*** Given passage ***

A team from the Organization for the Prohibition of Chemical Weapons will visit Damascus shortly “to address these issues in a detailed” way in order to reassure the international community that Syria’s declaration was accurate and complete, Mr. Uzumcu said. “Personally, when you look at the human tragedy that has befallen Syria and the region, there is never a sense of joy perhaps a sense of relief,” she said in a telephone interview from Cyprus, where her Damascus-based operation also keeps an office.
A number of disarmament experts also welcomed Mr. Uzumcu’s announcement. But they, too, hedged their compliments, expressing concern that Syria may still have undeclared chemical arms. They noted that the government had sealed — but not destroyed as required under the treaty — facilities for mixing toxic chemicals.

***

_Work instructions_. Retype the part of the passage on Syria's chemical weapons between "A team from" and "mixing toxic chemicals.", inclusive. Nothing in the rows is needed to complete this work.

*** Entries supplied ***

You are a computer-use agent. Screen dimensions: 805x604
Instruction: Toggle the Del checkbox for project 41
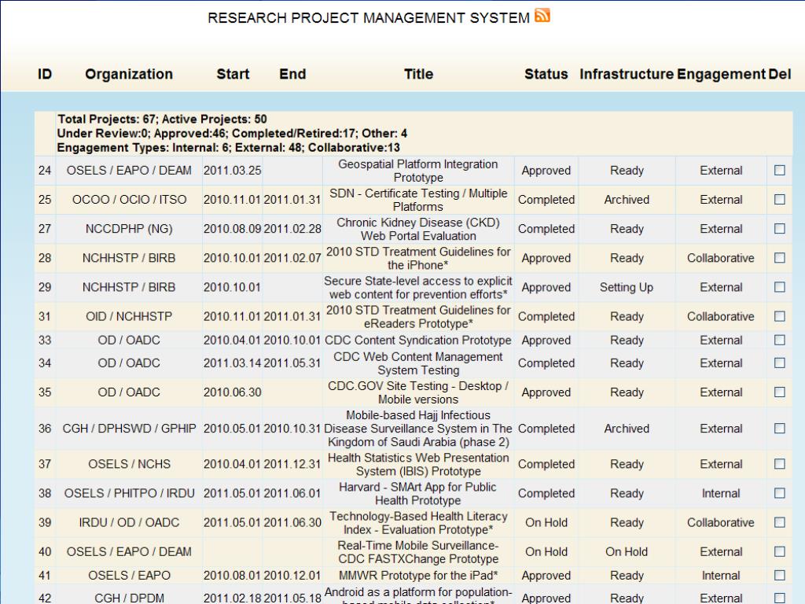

***
*** Entries supplied ***

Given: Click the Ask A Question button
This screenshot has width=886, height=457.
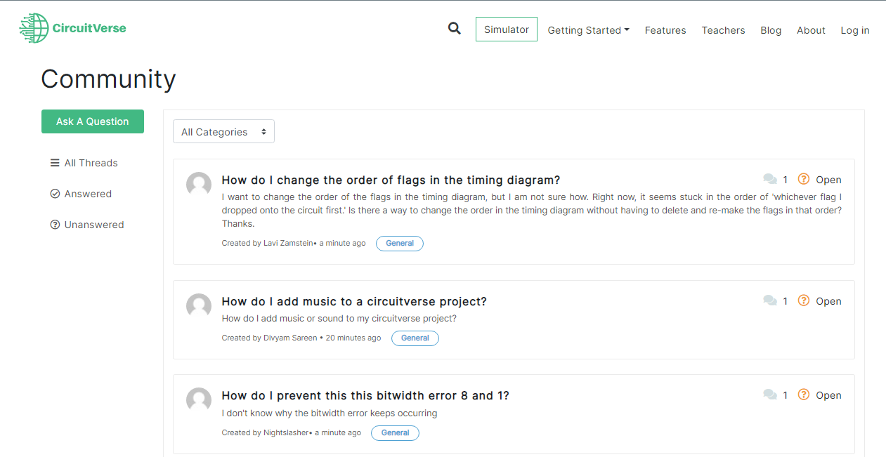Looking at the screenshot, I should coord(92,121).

***
*** Entries supplied ***

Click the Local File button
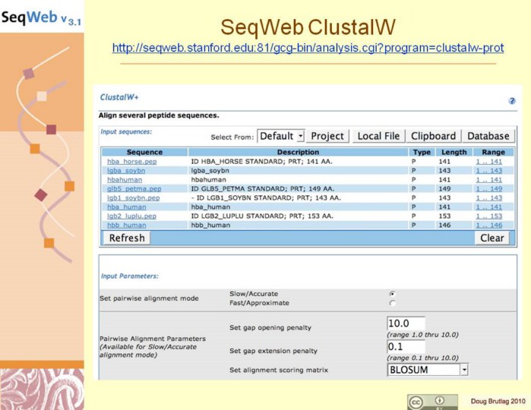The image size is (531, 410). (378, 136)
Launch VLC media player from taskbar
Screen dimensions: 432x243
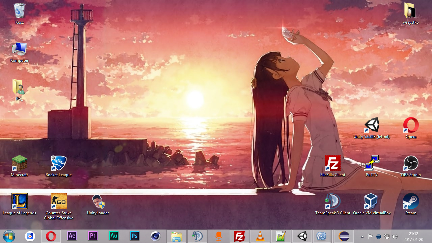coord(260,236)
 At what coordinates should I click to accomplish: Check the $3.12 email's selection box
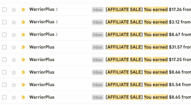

***

_Answer_.
A team from the Organization for the Prohibition of Chemical Weapons will visit Damascus shortly “to address these issues in a detailed” way in order to reassure the international community that Syria’s declaration was accurate and complete, Mr. Uzumcu said. “Personally, when you look at the human tragedy that has befallen Syria and the region, there is never a sense of joy perhaps a sense of relief,” she said in a telephone interview from Cyprus, where her Damascus-based operation also keeps an office.
A number of disarmament experts also welcomed Mr. Uzumcu’s announcement. But they, too, hedged their compliments, expressing concern that Syria may still have undeclared chemical arms. They noted that the government had sealed — but not destroyed as required under the treaty — facilities for mixing toxic chemicals.